Segment Open

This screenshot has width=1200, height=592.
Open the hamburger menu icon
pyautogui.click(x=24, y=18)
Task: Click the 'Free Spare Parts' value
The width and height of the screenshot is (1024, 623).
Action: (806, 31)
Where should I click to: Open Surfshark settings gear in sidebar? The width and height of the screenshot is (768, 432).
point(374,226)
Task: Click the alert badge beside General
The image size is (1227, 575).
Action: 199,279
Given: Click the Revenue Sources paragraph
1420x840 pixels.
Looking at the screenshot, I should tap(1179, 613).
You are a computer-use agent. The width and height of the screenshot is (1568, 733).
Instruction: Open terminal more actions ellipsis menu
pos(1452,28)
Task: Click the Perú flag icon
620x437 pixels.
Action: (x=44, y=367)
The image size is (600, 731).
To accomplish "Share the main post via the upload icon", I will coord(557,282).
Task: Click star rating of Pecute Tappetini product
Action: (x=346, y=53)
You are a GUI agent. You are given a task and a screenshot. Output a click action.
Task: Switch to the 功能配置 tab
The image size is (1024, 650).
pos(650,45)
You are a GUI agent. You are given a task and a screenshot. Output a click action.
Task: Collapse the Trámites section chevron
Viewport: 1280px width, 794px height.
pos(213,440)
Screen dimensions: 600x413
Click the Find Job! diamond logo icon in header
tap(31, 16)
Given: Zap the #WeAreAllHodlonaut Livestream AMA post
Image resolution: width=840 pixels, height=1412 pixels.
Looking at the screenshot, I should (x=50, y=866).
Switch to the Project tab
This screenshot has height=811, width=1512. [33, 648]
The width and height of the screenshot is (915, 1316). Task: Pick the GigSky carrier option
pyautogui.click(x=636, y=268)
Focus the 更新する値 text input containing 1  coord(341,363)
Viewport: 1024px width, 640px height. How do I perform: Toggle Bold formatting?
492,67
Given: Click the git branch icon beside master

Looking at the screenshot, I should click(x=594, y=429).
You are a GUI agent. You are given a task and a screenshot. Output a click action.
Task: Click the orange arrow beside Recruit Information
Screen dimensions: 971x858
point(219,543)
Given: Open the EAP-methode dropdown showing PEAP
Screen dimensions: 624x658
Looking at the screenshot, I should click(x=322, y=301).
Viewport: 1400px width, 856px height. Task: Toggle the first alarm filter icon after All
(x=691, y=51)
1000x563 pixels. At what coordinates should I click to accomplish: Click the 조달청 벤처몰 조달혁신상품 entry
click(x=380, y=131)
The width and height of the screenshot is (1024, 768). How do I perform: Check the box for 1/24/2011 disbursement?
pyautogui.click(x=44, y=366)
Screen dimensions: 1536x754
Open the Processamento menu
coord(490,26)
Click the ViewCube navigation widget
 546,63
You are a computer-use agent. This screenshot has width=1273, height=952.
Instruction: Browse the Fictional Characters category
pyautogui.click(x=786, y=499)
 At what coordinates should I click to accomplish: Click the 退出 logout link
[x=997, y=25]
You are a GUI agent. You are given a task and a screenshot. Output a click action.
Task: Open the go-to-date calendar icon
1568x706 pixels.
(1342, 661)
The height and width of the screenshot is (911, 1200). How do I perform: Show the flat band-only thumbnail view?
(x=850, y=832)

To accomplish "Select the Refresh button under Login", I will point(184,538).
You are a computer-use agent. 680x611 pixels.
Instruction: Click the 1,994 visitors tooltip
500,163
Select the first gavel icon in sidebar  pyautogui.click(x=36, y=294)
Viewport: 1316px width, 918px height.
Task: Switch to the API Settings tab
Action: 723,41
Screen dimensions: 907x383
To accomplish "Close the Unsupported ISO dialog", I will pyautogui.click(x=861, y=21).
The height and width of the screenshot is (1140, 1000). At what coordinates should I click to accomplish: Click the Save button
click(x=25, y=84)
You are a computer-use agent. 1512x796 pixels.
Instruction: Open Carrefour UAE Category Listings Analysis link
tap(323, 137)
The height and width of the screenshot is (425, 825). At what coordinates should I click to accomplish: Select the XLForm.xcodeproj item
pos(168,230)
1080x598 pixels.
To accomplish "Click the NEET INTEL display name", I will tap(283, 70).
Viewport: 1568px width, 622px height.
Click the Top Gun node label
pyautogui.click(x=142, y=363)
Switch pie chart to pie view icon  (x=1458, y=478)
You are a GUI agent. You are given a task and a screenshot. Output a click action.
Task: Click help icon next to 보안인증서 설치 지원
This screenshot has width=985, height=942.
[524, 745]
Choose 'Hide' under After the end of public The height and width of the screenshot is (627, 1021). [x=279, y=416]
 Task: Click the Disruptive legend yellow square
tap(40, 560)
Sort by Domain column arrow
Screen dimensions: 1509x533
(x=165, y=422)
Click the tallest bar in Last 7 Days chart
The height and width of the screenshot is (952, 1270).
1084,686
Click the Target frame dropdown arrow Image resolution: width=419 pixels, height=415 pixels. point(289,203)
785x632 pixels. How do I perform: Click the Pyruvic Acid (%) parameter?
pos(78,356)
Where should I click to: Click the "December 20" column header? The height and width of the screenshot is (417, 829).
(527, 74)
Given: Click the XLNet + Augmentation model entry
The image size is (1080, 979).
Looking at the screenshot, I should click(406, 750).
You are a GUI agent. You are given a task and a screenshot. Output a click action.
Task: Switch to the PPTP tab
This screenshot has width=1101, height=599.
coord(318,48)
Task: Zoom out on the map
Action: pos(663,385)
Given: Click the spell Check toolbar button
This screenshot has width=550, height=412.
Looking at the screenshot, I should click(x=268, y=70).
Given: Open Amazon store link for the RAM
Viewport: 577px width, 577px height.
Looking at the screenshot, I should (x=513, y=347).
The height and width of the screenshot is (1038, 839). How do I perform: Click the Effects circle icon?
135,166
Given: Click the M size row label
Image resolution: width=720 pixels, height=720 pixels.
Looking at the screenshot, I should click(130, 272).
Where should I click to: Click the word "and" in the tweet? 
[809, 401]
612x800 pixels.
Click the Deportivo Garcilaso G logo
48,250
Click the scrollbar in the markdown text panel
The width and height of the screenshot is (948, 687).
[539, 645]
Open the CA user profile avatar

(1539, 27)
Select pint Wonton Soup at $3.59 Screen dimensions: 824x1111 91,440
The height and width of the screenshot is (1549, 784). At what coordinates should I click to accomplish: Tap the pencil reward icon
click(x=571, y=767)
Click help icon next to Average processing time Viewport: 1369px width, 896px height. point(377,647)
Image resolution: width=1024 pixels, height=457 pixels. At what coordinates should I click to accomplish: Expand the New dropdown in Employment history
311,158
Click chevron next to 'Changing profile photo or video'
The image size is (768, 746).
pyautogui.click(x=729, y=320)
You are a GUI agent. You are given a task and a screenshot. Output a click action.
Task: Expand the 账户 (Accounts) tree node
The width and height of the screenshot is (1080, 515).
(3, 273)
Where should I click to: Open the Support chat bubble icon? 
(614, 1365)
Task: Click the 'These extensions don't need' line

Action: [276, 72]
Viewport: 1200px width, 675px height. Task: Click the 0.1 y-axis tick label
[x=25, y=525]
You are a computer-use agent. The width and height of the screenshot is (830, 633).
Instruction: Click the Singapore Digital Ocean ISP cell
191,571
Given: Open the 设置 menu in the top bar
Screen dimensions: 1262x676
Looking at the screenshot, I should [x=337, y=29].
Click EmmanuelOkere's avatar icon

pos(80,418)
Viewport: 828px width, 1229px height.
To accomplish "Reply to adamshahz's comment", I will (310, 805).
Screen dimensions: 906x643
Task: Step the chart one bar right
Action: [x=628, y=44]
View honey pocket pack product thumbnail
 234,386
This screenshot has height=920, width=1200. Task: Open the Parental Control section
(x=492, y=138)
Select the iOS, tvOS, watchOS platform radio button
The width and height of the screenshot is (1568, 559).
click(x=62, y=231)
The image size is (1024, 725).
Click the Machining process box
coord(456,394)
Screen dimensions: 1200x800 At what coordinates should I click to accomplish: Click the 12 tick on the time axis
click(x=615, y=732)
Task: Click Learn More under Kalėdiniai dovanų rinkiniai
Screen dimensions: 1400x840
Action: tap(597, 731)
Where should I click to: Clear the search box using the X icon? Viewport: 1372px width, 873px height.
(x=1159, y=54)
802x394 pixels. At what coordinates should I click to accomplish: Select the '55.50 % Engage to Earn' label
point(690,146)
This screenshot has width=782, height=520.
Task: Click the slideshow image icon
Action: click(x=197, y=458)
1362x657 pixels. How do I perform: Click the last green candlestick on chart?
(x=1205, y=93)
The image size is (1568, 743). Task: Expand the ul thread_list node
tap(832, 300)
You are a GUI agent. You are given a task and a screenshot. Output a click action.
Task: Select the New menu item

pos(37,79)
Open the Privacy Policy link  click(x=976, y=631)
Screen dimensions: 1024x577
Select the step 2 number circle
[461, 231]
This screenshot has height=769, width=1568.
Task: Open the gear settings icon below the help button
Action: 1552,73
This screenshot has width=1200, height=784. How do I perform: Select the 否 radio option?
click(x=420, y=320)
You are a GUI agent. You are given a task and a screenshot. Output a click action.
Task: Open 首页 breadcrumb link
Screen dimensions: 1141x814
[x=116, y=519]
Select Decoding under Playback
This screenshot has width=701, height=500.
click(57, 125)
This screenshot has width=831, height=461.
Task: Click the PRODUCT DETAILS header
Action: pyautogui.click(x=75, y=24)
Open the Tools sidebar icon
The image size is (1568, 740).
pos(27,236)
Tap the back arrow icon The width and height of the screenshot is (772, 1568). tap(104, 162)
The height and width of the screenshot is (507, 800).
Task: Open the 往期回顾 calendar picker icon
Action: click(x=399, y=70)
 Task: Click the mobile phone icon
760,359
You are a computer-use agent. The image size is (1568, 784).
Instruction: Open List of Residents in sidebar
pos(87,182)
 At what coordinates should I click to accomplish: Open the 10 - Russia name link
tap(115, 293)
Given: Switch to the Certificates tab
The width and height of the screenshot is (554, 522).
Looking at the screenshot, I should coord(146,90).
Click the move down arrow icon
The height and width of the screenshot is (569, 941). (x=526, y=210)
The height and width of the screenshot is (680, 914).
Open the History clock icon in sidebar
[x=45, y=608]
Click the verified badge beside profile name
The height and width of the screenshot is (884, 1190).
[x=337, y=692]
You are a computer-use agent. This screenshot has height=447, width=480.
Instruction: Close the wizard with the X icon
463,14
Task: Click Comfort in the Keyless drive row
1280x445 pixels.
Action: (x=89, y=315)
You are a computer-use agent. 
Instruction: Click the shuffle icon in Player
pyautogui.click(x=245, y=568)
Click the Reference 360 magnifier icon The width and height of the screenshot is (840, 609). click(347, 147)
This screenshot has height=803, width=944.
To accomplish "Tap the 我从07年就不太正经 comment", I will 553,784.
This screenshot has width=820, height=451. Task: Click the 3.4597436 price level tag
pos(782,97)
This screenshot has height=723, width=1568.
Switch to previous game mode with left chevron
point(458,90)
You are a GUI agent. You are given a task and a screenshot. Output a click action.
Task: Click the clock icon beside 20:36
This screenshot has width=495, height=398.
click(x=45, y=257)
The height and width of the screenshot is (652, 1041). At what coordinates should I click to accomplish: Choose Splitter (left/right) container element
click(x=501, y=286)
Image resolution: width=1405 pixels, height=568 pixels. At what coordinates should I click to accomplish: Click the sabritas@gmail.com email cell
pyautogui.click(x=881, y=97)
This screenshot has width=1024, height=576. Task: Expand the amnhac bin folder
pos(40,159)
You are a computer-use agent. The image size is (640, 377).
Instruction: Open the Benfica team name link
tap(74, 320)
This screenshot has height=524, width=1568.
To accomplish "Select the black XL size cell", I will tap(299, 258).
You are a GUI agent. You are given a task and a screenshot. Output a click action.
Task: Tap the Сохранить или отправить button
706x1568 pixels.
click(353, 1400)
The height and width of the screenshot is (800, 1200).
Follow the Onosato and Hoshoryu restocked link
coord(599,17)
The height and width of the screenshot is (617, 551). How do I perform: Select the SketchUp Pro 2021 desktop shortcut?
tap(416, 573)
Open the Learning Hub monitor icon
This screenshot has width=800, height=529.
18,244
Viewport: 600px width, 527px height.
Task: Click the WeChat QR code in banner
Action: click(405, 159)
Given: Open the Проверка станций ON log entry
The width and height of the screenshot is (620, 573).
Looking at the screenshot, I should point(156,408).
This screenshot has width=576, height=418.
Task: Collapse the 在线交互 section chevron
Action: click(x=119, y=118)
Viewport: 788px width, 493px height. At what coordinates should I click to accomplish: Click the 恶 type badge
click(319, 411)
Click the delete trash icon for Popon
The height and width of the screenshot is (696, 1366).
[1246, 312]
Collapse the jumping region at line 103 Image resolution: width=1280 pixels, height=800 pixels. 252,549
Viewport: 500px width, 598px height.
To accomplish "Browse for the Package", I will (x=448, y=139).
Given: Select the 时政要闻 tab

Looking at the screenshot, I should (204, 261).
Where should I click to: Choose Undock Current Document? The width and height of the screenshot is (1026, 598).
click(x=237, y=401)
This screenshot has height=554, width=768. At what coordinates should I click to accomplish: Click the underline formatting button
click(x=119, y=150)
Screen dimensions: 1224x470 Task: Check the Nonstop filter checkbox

Segment Closed

Required action
Going back over the entries above, copy word for word every line from the one that has "You are a computer-use agent. The image size is (1568, 784)." on through the one that has "Given: Switch to the Certificates tab".

Result of this exercise
You are a computer-use agent. The image size is (1568, 784).
Instruction: Open List of Residents in sidebar
pos(87,182)
 At what coordinates should I click to accomplish: Open the 10 - Russia name link
tap(115, 293)
Given: Switch to the Certificates tab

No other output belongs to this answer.